Associate professor of chemistry to discuss atom bonds
Chip Nataro, associate professor of chemistry, will give the Jones Faculty Lecture 7:30 p.m. Monday, Oct. 29, in Kirby Hall of Civil Rights room 104.
Nataro’s lecture, entitled “Mirror Mirror,” explores the interest that chemists have in the arrangement of atoms and the formation of bonds in molecules, particularly when atoms bond around a central carbon atom. The event is free and open to the public. A reception will follow.
According to Nataro, when there are four different atoms around a carbon atom there are two possible arrangements of these four atoms. These arrangements are non-superimposable mirror images of each other, much like a person’s left hand is the non-superimposable mirror image of their right hand. The carbon atom is considered to be chiral.
In his lecture, Nataro will talk about the impact of chirality on everyday life, the current boom in pharmaceuticals, and the tragic case of thalidomide, a drug used as a sedative in the late 1950s and early 1960s which caused thousands of child malformations.
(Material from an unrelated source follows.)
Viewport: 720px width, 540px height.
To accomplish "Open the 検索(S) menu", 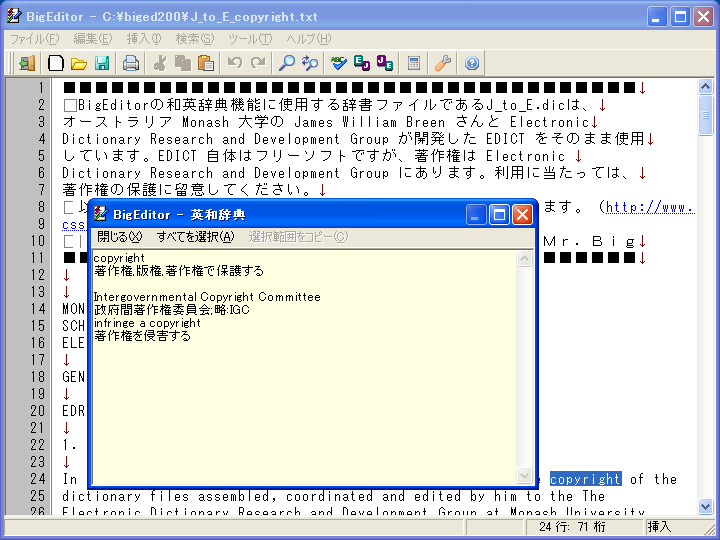I will tap(194, 39).
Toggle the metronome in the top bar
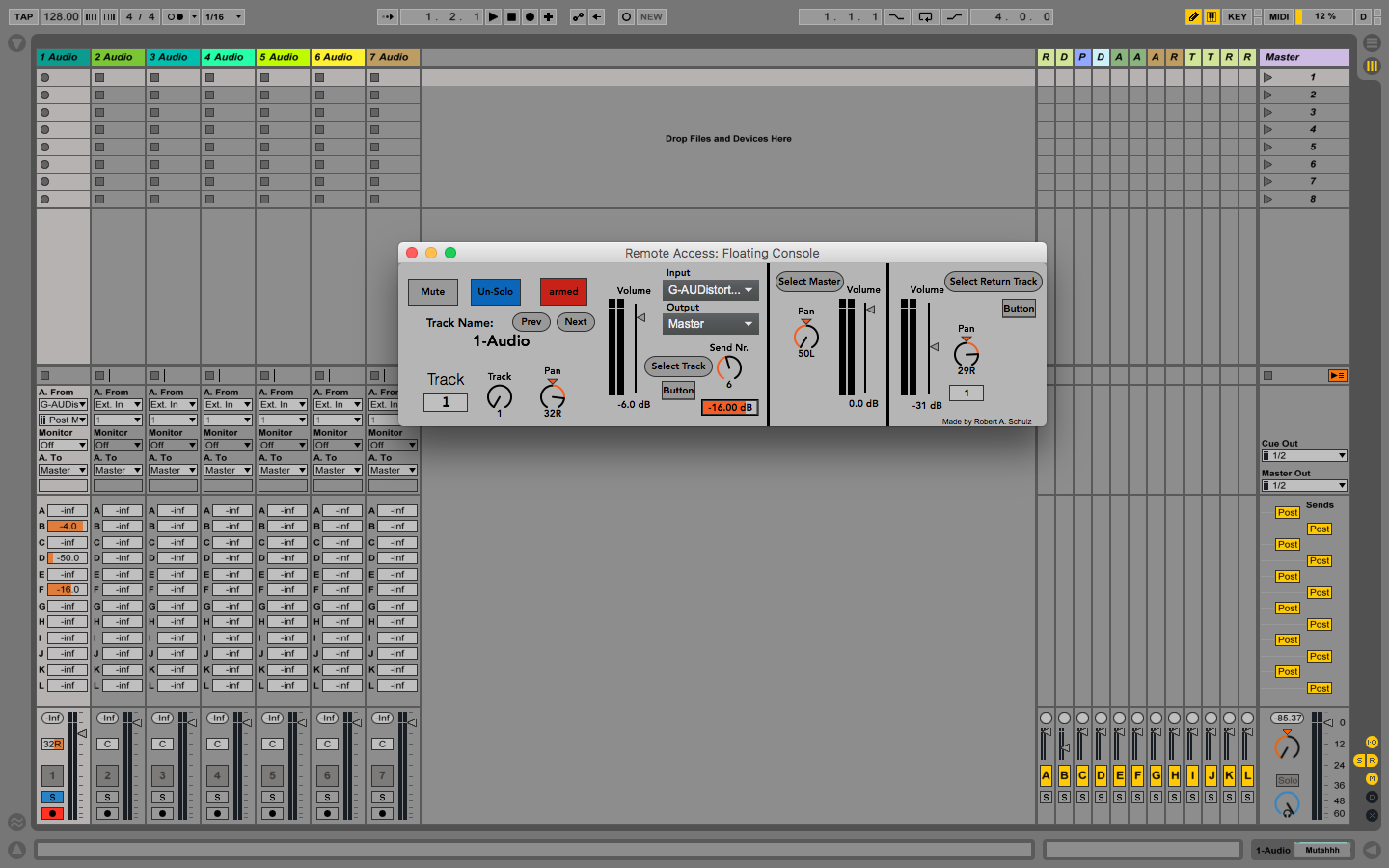This screenshot has width=1389, height=868. click(175, 16)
The lecture is sponsored by the Thomas Roy and Lura Forest Jones Faculty Lecture and Awards Fund, established in 1966 to recognize superior teaching and scholarship at Lafayette.
A professor at Lafayette since 1999, Nataro has received over $85,000 in grants for research and has worked with over 50 students as part of the EXCEL research program. Nataro has published his research in academic journals such as Inorganic Chemistry, Polyhedron, and Journal of Organometallic Chemistry and has given presentations at national and regional meetings of the American Chemical Society. He is a member of the American Association for the Advancement of Science and the American Chemical Society, as well as its Inorganic Division and Organometallic Sub-division. Nataro earned a Ph.D. in inorganic chemistry from Iowa State University and a B.S. in chemistry from Messiah College.